Arrêt Teissier, CE 13 mars 1953 (Fonctionnaires – Discipline – Liberté d’opinion)
- Teissier, directeur du CNRS, était en même temps l’un des présidents d’honneur de l’Union française universitaire. Cette organisation fit circuler une résolution qui s’élevait contre de récentes mesures d’expulsions prises à l’encontre de professeurs polonais enseignant en France. Solidaire de cette résolution, M. Tessier fut révoqué par le Ministre de l’éducation nationale.
Le commissaire du gouvernement De Vabres montra d’abord que le poste de directeur du CNRS était l’un de des ces emplois qui sont à la discrétion du gouvernement. Le gouvernement aurait donc pu mettre fin aux fonctions de M. Teissier pour simple convenance politique et en dehors de toute considération disciplinaire.

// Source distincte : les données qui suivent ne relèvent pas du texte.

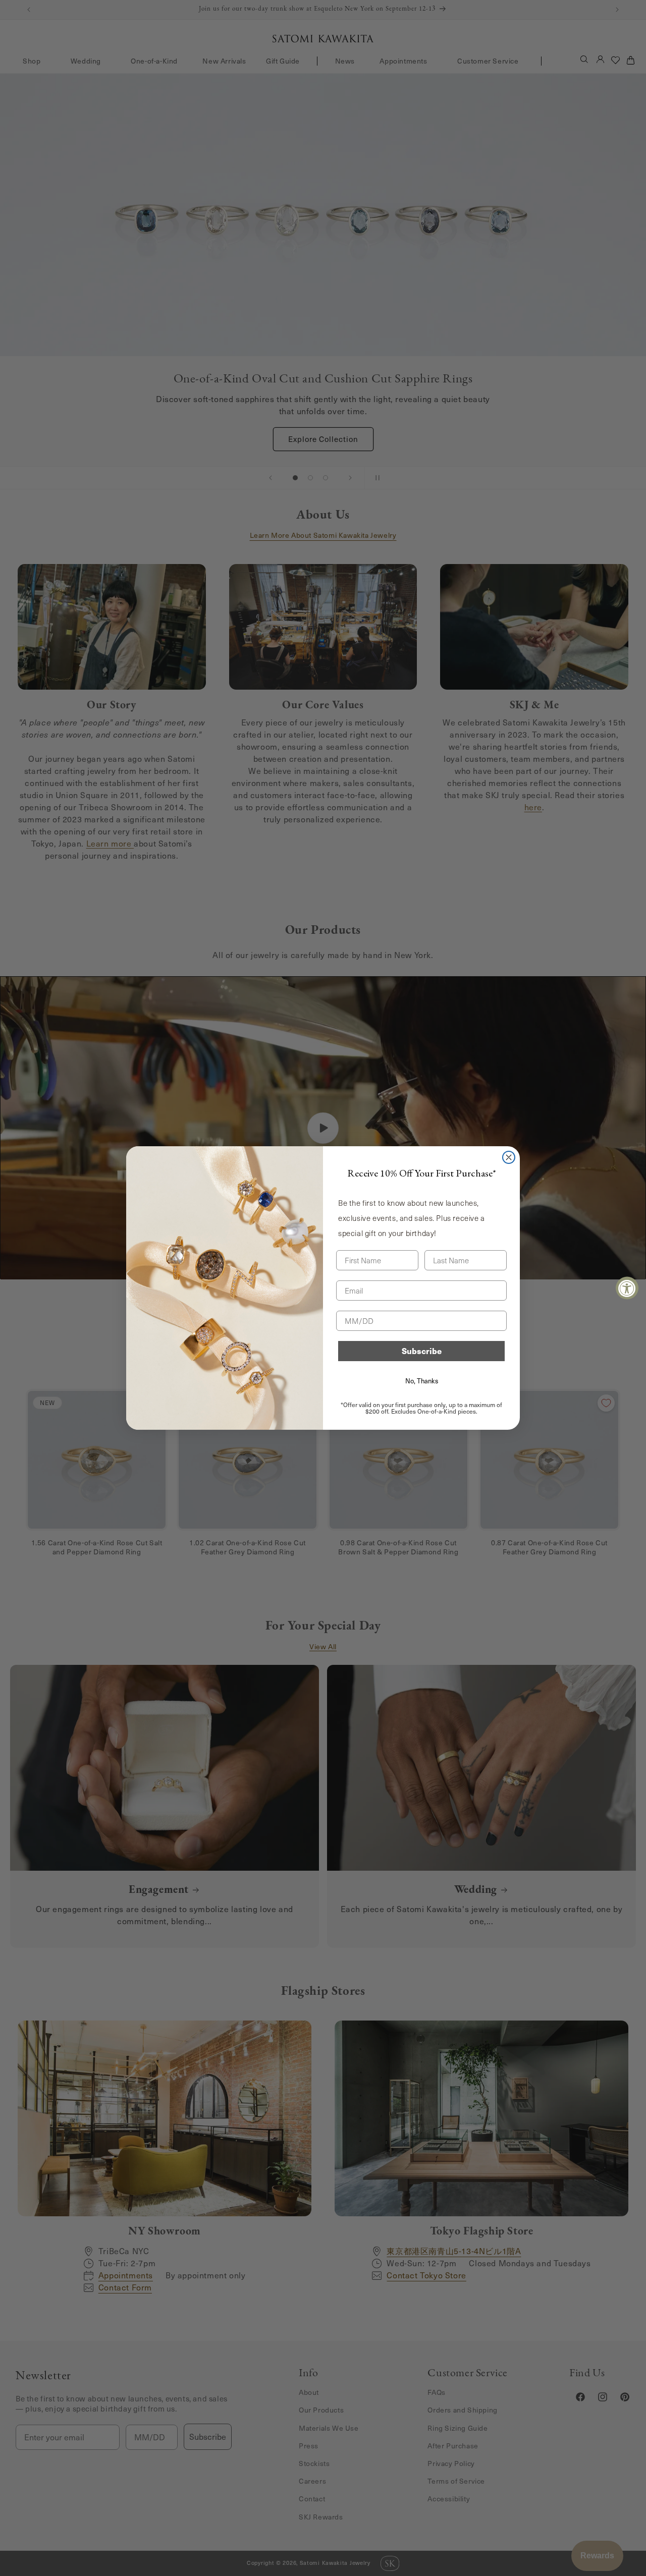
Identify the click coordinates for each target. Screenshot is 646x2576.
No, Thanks (421, 1380)
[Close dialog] (509, 1157)
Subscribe (422, 1351)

Mais en l’occurrence, le ministre avait fondé sa décision sur une faute qu’aurait commise M. Teissier et s’était donc placé sur le terrain disciplinaire. La question se posait de savoir si le requérant avait commis une faute disciplinaire en refusant de désavouer des attaques violentes et injurieuses contre le gouvernement. Ainsi était soulevé l’ensemble du problème de la liberté d’opinion et du loyalisme des fonctionnaires.

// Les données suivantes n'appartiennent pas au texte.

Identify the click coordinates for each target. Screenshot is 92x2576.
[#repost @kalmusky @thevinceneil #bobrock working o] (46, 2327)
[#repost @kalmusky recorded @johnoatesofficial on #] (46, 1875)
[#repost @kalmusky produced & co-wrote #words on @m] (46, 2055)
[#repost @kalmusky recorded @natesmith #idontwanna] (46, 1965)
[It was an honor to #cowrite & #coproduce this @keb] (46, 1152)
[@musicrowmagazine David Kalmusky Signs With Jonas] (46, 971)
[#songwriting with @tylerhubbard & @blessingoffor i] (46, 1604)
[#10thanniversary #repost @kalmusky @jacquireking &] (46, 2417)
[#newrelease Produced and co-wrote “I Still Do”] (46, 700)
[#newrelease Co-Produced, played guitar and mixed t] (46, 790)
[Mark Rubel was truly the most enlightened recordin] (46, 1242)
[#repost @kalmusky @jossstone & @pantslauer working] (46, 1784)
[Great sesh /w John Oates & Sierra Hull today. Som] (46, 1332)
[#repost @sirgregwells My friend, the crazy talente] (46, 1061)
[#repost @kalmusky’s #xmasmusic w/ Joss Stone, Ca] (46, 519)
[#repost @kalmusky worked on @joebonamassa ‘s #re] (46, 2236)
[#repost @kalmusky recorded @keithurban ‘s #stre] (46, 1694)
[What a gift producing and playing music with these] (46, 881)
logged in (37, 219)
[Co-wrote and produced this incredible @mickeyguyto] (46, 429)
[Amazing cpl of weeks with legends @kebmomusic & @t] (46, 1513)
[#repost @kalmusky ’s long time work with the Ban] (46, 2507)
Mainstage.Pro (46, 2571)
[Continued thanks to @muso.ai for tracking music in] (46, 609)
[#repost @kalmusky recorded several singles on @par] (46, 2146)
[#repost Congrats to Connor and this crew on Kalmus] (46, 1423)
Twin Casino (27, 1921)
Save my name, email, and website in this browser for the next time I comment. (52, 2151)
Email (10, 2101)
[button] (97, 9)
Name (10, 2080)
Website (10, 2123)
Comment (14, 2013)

Ainsi, et suivant la jurisprudence depuis cet arrêt on peut résumer les règles concernant suivant les fonctionnaires selon deux principes:
- la liberté de conscience est un principe absolue, les convictions religieuses ou politiques d’un fonctionnaire ne sauraient justifier ni un rejet de candidature (CE, 1954 Barel) ni une mesure disciplinaire (CE, 1954, Guille). Ce principe découle du Préambule de la Constitution de 1948.

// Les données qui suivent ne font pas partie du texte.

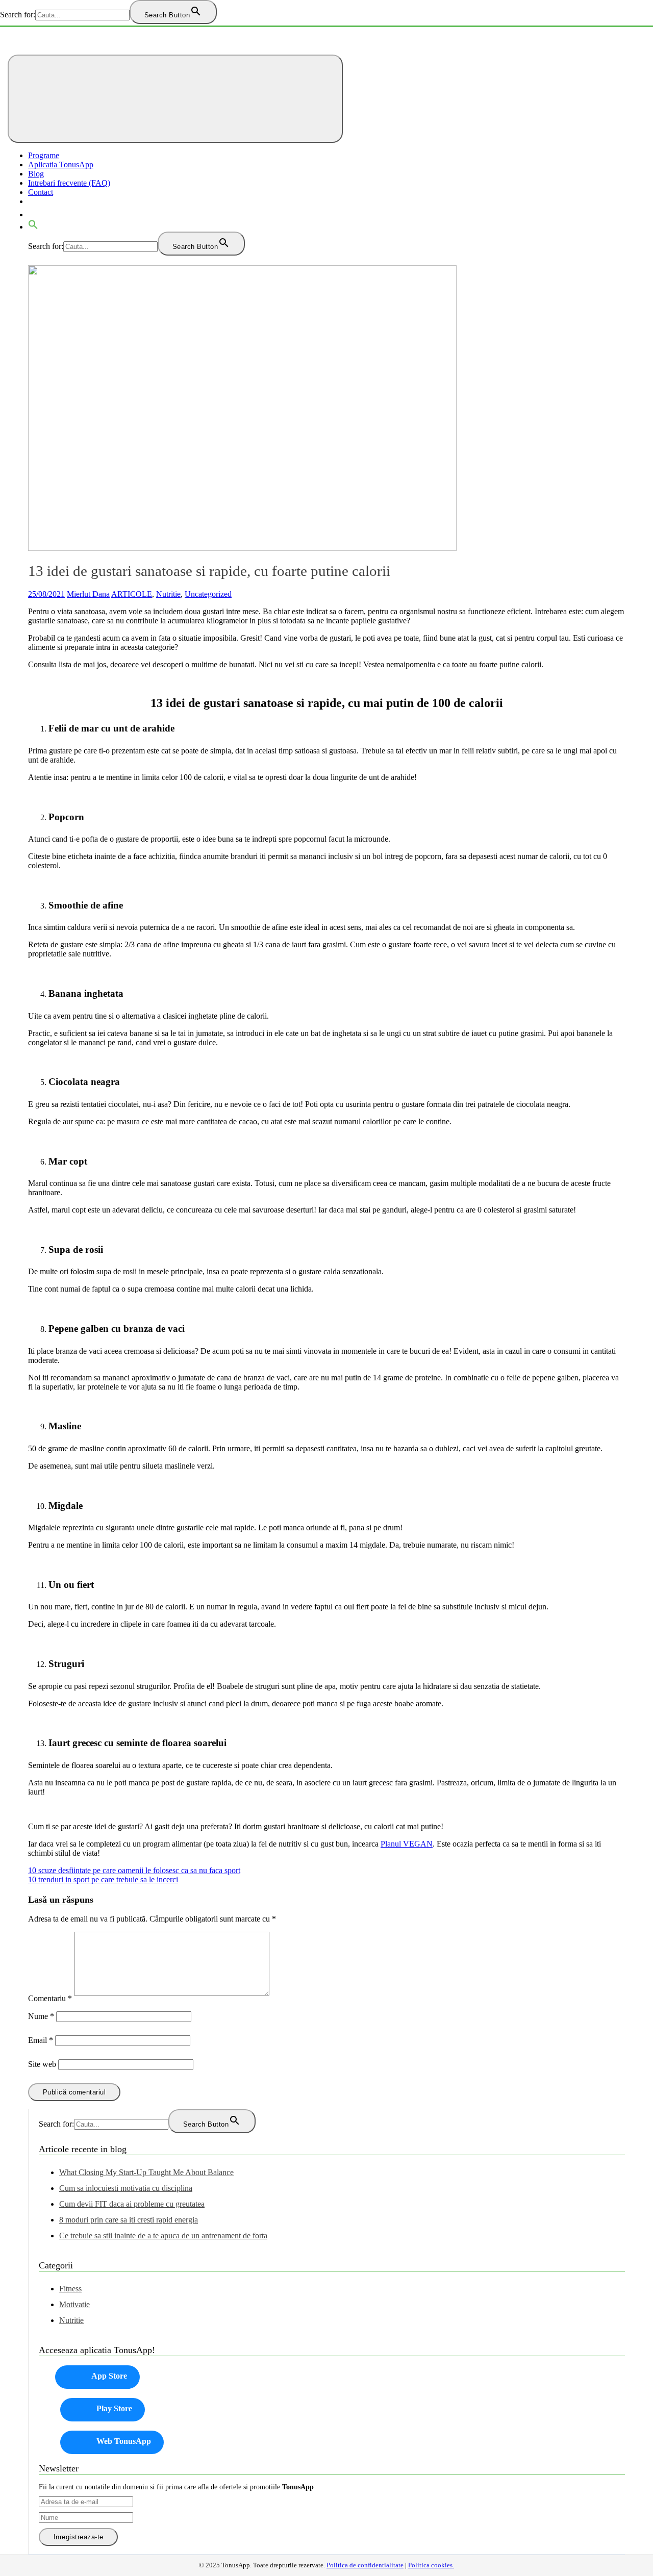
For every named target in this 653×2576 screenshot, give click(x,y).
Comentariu (50, 1998)
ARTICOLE (131, 594)
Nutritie (168, 594)
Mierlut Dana (88, 594)
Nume (41, 2016)
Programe (43, 155)
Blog (36, 173)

- la liberté d’expression est reconnue aux fonctionnaires avec plus de réserve. Dans l’exécution du service, l’État peut exiger du fonctionnaire qu’il s’abstienne de tout acte propre à faire douter, non seulement de sa neutralité, mais de son loyalisme envers les institutions, voire, compte tenu de l’obéissance hiérarchique, envers le gouvernement. En dehors du service, la liberté d’expression constitue le principe (exception en cas d’emplois supérieurs qui sont à la discrétion du gouvernement et pour lesquels il est admis qu’ils exigent un véritable loyalisme envers le gouvernement. Exception pour les emplois subalternes s’ils manquent à leur devoir de réserve.